Problem details:
All lines from the one including "Expand the More options menu" to the bottom of the entries below should be repeated exactly, both ends kept.

Input data:

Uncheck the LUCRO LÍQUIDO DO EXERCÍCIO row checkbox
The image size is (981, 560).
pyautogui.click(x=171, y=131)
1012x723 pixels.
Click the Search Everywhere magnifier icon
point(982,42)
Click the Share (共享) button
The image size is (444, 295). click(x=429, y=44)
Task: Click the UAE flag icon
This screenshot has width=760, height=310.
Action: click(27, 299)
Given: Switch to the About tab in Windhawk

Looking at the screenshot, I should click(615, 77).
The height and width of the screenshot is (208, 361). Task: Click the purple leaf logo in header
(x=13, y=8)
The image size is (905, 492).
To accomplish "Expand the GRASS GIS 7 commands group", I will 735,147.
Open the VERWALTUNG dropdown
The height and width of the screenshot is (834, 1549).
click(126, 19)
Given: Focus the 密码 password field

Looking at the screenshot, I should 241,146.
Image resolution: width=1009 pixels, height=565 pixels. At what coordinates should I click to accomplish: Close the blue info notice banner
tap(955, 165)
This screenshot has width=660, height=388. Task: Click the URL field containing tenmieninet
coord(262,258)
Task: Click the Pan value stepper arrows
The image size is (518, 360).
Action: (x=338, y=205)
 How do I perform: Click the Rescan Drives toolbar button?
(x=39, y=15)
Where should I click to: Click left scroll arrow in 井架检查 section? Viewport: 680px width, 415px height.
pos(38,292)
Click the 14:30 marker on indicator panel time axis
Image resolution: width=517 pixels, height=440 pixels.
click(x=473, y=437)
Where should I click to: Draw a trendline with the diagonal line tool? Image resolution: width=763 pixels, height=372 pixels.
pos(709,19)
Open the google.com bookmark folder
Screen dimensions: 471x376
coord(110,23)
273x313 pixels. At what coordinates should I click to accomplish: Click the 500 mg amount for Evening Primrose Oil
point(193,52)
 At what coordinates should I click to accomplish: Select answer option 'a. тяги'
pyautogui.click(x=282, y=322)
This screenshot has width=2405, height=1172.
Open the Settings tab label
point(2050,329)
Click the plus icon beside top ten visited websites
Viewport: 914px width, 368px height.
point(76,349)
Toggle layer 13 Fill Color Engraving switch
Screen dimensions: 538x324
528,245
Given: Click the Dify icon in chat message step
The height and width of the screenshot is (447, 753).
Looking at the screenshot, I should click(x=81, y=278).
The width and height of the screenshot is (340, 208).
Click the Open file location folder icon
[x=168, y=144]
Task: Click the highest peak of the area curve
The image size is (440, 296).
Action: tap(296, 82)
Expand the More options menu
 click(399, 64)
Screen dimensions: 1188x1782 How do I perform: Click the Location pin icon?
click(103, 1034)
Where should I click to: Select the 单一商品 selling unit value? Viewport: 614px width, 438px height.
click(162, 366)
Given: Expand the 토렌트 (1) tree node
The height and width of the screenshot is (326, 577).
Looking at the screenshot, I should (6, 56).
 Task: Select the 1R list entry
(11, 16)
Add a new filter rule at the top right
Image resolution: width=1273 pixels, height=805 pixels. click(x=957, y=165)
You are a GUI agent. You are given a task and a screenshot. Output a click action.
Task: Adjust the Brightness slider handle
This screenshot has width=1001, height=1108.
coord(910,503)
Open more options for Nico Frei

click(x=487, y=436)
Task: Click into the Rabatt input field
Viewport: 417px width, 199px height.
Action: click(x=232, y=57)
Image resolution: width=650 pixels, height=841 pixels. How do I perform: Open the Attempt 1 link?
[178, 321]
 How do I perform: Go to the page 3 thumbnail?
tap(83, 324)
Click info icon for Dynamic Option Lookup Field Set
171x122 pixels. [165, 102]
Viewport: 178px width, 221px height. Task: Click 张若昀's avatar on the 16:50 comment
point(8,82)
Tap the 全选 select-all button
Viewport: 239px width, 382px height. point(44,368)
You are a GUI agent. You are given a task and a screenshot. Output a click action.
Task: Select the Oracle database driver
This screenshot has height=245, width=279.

Solved problem:
Expand the More options menu
 click(399, 64)
Screen dimensions: 1188x1782 How do I perform: Click the Location pin icon?
click(103, 1034)
Where should I click to: Select the 单一商品 selling unit value? Viewport: 614px width, 438px height.
click(162, 366)
Given: Expand the 토렌트 (1) tree node
The height and width of the screenshot is (326, 577).
Looking at the screenshot, I should (6, 56).
 Task: Select the 1R list entry
(11, 16)
Add a new filter rule at the top right
Image resolution: width=1273 pixels, height=805 pixels. click(x=957, y=165)
You are a GUI agent. You are given a task and a screenshot. Output a click action.
Task: Adjust the Brightness slider handle
This screenshot has width=1001, height=1108.
coord(910,503)
Open more options for Nico Frei

click(x=487, y=436)
Task: Click into the Rabatt input field
Viewport: 417px width, 199px height.
Action: click(x=232, y=57)
Image resolution: width=650 pixels, height=841 pixels. How do I perform: Open the Attempt 1 link?
[178, 321]
 How do I perform: Go to the page 3 thumbnail?
tap(83, 324)
Click info icon for Dynamic Option Lookup Field Set
171x122 pixels. [165, 102]
Viewport: 178px width, 221px height. Task: Click 张若昀's avatar on the 16:50 comment
point(8,82)
Tap the 全选 select-all button
Viewport: 239px width, 382px height. point(44,368)
You are a GUI agent. You are given a task and a screenshot. Output a click action.
Task: Select the Oracle database driver
This screenshot has height=245, width=279.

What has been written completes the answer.